De qualquer forma, esta técnica considera que a transição se fará sem problemas, pelo menos para os adultos e para as crianças que iniciam agora o seu percurso escolar. Já para os que estudam em outros anos, principalmente no segundo ano, a dificuldade de adaptação poderá ser maior, vaticina.
Irlanda Amado defende ainda que seja disponibilizada mais informação acerca da nova grafia, até porque, considera, há pessoas que não tem facilidade de acesso aos meios de comunicação social.
Mas estão os órgãos de comunicação social cabo-verdianos a usar a nova ortografia (bom, como já deu conta o EI ainda não)?

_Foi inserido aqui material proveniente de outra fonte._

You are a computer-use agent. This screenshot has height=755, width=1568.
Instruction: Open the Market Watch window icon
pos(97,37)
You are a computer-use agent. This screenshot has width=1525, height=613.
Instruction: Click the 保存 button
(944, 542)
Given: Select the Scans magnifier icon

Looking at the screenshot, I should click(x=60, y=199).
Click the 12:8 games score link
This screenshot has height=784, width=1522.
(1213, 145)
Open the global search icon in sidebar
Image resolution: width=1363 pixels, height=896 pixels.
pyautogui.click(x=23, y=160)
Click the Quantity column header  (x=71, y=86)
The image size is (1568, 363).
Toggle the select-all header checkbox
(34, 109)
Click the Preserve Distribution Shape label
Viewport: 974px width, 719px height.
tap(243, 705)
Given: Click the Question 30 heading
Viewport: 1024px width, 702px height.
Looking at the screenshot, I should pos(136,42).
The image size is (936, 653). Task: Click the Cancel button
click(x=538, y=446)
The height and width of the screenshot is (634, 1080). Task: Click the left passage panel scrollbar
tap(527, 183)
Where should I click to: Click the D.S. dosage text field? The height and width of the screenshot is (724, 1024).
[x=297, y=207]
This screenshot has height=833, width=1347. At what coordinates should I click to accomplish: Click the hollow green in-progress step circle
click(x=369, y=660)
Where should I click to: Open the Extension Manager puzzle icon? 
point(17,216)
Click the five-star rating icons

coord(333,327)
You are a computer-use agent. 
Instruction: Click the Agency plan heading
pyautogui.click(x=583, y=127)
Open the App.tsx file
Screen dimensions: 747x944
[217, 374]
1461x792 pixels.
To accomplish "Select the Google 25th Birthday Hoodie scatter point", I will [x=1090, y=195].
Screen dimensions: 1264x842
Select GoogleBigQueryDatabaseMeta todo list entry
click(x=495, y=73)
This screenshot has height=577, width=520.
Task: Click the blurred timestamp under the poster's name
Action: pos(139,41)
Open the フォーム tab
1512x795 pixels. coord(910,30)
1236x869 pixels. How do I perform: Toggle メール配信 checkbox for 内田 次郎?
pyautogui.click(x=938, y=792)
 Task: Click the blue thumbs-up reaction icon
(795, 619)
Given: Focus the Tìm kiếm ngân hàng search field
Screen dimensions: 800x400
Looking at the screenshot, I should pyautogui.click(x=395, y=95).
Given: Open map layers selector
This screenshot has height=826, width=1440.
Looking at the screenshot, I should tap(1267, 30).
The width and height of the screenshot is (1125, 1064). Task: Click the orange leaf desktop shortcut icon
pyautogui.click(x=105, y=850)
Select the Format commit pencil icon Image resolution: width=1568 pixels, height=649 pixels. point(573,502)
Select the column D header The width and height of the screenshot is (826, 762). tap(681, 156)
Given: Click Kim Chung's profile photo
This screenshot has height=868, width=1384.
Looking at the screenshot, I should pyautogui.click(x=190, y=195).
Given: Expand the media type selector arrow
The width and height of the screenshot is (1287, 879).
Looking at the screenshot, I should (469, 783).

Ou, para dar o exemplo mais emblemático, e tratando-se aqui de uma decisão do Estado, estão os órgãos públicos a usar já o novo AO? A resposta é não.
Tanto a rádio e televisão pública (RTC) como a agência de notícias Inforpress continuam a usar a velha grafia, como aliás todos os privados.
Um Acordo com 25 anos
A nova norma ortográfica foi acordada há 25 anos entre os Estados-membros da Comunidade dos Países de Língua Portuguesa (CPLP) e visa uniformizar a escrita nos diferentes países lusófonos.
A sua implementação porém tem sido tudo menos pacífica (e obviamente lenta). Em Cabo Verde, o debate tem sido morno, embora – como em todo o lado – não consensual. Apesar da falta de consenso, parece, pelo que o Expresso das ilhas pode aferir, que não há grande oposição ao Acordo Ortográfico de 1990. A maior parte das pessoas já se convenceu de que estamos perante um caminho sem retrocesso, “irreversível”, nas palavras do Ministro da Cultura, Mário Lúcio Sousa.
No dia da entrada em vigor, o ministro adiantou também à Lusa que se prevê um período “até 2019/2020 para a implementação paulatina do acordo ortográfico”.
Nesse sentido será adoptado (tardiamente, de acordo com algumas vozes) um Plano de Implementação Complementar, que envolverá os organismos de Estado, Comunicação Social e estabelecimentos de ensino. A partir de agora deverão intensificar-se ainda sessões de esclarecimento para professores, estudantes, funcionários, jornalistas, corpo diplomático, entre outros.